Consider one current chatbot defamation case, against Microsoft, which follows similar contours to the chess-cheating scenario: Jeffery Battle, a veteran and an aviation consultant, alleges that an AI-powered response in Bing stated that he pleaded guilty to seditious conspiracy against the United States. Bing confused this Battle with Jeffrey Leon Battle, who indeed pleaded guilty to such a crime—a conflation that, the complaint alleges, has damaged the consultant’s business. To win, Battle may have to prove that Microsoft was negligent or reckless about the AI falsehoods—which, Volokh noted, could be easier because Battle claims to have notified Microsoft of the error and that the company didn’t take timely action to fix it. (Microsoft declined to comment on the case.)
The product-liability analogy is not the only way forward. Europe, Kaminski noted, has taken the route of risk mitigation: If tech companies are going to release high-risk AI systems, they have to adequately assess and prevent that risk before doing so. If and how any of these approaches will apply to AI and libel in court, specifically, must be litigated. But there are options. A frequent refrain is that “tech moves too fast for the law,” Kaminski said, and that the law needs to be rewritten for every technological breakthrough. It doesn’t, and for AI libel, “the framework ought to be pretty similar” to existing law, Volokh told me.

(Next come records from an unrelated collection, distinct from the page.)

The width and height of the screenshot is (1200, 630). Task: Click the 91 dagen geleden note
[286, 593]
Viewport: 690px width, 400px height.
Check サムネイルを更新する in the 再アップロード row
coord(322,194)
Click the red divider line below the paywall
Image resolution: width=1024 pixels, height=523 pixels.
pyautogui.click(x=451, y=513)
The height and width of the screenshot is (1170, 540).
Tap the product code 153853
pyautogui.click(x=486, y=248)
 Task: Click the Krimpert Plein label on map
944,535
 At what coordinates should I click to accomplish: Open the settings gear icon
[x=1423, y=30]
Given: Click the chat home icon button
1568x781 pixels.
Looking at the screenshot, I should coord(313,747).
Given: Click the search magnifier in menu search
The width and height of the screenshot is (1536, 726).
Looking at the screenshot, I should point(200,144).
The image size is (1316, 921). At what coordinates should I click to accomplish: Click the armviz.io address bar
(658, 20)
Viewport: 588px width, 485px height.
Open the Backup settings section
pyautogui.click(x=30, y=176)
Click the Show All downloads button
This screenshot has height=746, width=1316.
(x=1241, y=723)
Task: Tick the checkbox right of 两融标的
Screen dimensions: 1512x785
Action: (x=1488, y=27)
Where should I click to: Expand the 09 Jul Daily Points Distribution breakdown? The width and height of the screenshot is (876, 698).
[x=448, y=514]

ChatGPT and Google Gemini might be new, but the industries rushing to implement them—pharmaceutical and consulting and tech and energy—have long been sued for breaking antitrust, consumer-protection, false-claims, and pretty much any other law. The Federal Trade Commission, for instance, has issued a number of warnings to tech companies about false-advertising and privacy violations regarding AI products. “Your AI copilots are not gods,” an attorney at the agency recently wrote. Indeed, for the foreseeable future, AI will remain more adjective than noun—the term AI is a synecdoche for an artificial-intelligence tool or product. American law, in turn, has been regulating the internet for decades, and corporations for centuries.